NEW YORK —In just one year’s time, the average SAT score of Fordham’s incoming freshman class has grown 20 points to 1201, while the acceptance rate has fallen three percentage points to 53.4.
“Academic quality is just one of many exciting dimensions of the exceptional Class of 2007,” said Joseph M. McShane, S.J., president of Fordham University. “As a Catholic University, we dedicate ourselves each year to maintaining a diverse community of scholars where habits of achievement are developed and talent is nurtured.”
In March 2001, The Wall Street Journal touted Fordham as a “hard-charging” institution and predicted that Fordham College’s acceptance rate, which was at 63 percent the year before, would drop to 50 percent in five years. However, Fordham’s admission data from the last two years indicates that the University is outpacing the Journal’s prediction.
“The Class of 2007 is certainly indicative of how Fordham is becoming more selective and competitive, while still retaining a geographically and ethnically diverse student body,” said John Buckley, assistant vice president for enrollment.

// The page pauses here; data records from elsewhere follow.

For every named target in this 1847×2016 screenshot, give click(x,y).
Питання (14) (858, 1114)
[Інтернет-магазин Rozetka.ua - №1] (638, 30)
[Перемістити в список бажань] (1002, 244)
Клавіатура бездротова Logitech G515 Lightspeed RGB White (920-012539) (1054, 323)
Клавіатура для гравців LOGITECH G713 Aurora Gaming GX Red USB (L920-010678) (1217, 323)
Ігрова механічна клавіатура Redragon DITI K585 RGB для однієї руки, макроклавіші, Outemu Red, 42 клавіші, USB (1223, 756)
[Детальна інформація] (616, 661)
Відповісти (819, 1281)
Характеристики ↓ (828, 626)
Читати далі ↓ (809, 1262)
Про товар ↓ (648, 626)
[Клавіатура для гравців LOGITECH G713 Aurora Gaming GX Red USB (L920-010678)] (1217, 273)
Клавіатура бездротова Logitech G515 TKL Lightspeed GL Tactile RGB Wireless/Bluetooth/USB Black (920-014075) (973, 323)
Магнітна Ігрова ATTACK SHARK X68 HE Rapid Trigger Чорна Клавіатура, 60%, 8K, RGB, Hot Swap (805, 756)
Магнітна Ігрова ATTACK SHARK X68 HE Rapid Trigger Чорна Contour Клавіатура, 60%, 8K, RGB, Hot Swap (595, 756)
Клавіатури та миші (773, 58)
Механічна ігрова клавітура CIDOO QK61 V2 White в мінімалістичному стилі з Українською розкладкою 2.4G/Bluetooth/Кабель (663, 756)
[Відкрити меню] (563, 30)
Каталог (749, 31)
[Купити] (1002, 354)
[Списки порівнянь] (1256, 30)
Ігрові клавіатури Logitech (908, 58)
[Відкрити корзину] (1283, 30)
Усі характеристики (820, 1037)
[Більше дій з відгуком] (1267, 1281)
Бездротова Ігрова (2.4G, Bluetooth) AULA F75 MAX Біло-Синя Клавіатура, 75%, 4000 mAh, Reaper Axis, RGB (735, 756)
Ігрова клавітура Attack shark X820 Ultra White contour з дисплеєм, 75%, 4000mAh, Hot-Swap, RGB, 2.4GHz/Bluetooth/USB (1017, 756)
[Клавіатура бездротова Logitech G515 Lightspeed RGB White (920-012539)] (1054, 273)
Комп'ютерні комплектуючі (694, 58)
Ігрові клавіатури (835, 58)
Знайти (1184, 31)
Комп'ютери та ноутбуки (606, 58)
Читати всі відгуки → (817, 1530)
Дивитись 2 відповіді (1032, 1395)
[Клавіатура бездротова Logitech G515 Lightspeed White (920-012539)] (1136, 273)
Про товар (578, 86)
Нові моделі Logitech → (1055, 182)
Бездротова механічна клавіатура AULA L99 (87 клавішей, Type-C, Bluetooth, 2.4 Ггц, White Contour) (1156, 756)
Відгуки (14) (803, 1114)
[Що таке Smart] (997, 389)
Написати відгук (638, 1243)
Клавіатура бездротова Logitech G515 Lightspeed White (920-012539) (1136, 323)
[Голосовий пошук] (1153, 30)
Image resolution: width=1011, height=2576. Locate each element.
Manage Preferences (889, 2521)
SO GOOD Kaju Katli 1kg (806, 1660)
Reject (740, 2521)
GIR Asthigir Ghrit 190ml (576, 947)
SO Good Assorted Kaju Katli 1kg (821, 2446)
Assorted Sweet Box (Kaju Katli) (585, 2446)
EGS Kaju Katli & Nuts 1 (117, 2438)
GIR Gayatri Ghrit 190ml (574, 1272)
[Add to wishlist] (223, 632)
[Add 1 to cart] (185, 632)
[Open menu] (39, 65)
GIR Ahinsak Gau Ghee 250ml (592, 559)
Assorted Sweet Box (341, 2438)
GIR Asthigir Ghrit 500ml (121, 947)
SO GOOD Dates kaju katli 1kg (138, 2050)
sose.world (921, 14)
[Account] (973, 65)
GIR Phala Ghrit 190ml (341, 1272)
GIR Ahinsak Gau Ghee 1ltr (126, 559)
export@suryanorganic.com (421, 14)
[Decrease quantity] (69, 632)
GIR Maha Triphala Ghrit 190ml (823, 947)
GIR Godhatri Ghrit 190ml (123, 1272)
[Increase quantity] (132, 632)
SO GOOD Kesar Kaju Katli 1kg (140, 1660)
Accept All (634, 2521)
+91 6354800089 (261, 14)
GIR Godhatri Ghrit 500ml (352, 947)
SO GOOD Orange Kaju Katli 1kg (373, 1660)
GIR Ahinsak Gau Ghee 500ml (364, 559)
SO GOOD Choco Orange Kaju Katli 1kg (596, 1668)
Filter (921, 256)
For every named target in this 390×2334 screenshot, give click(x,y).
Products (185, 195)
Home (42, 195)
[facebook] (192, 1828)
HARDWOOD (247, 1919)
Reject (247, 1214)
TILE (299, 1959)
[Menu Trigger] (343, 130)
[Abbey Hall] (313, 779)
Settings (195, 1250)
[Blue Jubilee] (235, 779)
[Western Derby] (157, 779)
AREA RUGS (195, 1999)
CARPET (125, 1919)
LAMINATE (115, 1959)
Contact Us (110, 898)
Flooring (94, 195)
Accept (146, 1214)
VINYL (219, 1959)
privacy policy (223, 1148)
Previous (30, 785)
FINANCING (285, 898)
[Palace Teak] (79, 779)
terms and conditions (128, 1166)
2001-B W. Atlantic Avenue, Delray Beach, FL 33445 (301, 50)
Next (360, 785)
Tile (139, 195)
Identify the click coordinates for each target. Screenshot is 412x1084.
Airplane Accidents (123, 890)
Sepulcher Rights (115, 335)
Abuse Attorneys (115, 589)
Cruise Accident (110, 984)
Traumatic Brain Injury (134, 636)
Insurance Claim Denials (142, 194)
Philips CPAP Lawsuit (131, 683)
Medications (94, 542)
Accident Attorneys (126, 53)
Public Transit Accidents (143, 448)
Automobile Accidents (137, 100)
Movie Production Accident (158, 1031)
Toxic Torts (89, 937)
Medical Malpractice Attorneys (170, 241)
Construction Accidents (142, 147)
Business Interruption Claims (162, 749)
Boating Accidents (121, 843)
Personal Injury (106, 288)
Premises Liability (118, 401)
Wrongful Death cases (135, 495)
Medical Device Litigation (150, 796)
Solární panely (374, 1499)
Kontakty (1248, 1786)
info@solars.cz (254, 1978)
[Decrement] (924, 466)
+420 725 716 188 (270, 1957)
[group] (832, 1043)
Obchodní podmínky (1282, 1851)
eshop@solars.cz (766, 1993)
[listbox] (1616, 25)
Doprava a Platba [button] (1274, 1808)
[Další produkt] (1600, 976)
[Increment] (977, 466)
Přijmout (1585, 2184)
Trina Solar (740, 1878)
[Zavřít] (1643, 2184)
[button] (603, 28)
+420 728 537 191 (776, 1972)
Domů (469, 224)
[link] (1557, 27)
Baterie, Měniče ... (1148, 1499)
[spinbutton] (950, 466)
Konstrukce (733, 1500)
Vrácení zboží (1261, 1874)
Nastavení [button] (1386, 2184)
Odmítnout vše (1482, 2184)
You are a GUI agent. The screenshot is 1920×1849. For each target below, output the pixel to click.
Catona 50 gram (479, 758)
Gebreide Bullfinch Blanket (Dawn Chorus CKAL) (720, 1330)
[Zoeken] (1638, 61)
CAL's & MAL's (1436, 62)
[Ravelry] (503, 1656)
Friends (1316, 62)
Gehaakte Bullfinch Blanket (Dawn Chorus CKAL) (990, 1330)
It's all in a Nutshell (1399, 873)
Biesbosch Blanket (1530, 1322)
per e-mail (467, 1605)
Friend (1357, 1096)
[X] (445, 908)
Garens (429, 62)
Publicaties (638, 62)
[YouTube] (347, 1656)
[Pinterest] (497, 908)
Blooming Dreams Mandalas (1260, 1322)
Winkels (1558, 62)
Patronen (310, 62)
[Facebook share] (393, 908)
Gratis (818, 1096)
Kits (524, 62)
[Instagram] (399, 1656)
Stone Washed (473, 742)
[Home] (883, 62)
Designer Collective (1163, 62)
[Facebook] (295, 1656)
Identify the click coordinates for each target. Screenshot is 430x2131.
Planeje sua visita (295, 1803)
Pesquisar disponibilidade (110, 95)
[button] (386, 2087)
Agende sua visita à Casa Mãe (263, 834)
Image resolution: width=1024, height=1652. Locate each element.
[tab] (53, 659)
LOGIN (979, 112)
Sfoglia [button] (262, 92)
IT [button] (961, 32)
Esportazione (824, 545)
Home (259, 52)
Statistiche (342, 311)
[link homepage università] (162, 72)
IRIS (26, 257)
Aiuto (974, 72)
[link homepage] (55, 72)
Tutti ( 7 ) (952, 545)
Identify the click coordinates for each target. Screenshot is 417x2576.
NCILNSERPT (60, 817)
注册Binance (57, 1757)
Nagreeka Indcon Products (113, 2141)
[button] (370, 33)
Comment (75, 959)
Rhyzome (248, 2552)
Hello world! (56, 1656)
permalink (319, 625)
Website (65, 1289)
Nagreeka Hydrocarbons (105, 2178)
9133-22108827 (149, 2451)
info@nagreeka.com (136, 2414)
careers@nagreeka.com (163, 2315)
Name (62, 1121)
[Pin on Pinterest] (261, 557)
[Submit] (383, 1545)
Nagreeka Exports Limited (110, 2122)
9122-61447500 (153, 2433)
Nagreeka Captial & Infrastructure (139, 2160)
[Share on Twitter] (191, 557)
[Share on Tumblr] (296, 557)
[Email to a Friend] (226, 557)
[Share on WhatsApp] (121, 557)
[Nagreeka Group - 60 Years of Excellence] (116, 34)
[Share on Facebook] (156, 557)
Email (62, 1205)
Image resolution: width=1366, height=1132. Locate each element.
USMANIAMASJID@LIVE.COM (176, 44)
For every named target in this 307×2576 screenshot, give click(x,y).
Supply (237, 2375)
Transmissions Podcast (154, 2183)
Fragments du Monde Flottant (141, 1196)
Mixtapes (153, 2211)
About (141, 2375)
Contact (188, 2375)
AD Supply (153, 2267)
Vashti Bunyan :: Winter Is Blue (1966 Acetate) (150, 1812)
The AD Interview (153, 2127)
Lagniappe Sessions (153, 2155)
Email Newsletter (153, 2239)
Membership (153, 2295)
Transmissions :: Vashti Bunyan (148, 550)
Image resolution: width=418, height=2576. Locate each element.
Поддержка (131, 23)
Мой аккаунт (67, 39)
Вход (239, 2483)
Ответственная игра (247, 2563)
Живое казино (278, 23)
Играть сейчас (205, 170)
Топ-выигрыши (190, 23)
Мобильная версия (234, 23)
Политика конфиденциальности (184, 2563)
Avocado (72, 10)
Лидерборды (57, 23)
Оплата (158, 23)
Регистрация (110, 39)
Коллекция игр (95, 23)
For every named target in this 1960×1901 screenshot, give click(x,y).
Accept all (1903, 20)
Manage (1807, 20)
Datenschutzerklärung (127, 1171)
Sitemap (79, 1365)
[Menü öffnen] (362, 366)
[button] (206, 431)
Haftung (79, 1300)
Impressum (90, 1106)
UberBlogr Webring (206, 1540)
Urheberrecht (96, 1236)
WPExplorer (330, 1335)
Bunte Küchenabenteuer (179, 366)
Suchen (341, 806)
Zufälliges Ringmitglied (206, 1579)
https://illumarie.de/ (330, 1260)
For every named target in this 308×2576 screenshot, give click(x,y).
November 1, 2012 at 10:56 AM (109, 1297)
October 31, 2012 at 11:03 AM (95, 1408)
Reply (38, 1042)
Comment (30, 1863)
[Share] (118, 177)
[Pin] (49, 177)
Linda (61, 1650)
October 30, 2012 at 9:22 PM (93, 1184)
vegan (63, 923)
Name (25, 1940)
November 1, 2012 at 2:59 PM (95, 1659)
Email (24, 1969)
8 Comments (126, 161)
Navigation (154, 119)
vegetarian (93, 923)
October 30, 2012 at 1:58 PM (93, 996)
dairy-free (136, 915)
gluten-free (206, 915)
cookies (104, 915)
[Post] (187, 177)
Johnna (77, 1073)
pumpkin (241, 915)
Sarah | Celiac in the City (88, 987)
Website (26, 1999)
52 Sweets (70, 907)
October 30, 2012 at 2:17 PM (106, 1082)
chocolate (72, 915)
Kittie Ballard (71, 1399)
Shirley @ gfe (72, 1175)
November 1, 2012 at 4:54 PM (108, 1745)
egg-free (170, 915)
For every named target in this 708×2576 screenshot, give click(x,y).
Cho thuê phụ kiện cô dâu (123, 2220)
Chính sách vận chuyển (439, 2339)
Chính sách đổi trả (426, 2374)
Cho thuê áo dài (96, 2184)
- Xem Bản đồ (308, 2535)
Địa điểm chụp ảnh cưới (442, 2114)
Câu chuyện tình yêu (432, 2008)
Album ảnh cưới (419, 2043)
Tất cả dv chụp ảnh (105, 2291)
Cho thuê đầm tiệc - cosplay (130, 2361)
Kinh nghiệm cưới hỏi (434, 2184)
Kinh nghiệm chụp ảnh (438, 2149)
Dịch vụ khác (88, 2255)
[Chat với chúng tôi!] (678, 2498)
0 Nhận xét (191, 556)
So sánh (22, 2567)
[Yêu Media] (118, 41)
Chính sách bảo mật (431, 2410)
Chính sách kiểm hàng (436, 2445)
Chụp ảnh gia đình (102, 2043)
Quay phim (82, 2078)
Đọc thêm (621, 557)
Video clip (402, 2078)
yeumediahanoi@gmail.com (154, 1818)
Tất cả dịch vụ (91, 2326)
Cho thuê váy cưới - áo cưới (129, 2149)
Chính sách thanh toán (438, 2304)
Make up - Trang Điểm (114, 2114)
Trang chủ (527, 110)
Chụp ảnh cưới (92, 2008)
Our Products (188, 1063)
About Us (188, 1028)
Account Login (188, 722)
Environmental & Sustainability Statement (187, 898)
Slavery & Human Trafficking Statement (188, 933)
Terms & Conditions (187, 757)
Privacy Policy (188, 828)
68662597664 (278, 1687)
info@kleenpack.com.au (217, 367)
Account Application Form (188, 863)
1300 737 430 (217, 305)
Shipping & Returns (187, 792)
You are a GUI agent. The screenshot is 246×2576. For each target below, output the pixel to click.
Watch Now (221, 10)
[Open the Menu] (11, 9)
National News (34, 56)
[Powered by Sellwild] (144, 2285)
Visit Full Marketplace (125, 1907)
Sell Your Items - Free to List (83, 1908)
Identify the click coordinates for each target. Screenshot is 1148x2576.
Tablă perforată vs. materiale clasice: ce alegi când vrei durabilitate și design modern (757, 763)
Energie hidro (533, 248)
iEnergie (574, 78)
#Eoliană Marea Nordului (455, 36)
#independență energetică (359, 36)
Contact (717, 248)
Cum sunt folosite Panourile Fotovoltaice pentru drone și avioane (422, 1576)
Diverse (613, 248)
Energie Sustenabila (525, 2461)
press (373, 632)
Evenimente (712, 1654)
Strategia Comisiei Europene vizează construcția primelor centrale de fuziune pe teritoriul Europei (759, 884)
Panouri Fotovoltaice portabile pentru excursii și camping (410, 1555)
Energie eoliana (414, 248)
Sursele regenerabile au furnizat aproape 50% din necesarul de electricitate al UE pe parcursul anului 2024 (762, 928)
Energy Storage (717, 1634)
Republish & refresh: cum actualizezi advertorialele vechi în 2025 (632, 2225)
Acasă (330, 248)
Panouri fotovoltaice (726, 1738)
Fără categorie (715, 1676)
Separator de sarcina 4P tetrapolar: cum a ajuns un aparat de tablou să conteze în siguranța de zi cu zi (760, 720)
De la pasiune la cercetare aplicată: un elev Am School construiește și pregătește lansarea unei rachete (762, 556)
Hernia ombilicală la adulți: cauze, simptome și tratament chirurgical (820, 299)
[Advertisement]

According to Buckley, admission data gathered in late August shows steady increases in the number of students hailing from the Midwestern and Western regions, an increase of 16 percent and 34 percent respectively since last year. In addition, this year’s undergraduate applicant pool grew to 12,845, a seven percent increase from last year and the largest applicant pool in the school’s history.
Meanwhile, at Marymount College of Fordham University, applications are up five percent from last year, and the incoming class is seven percent larger than last year’s, according to Buckley.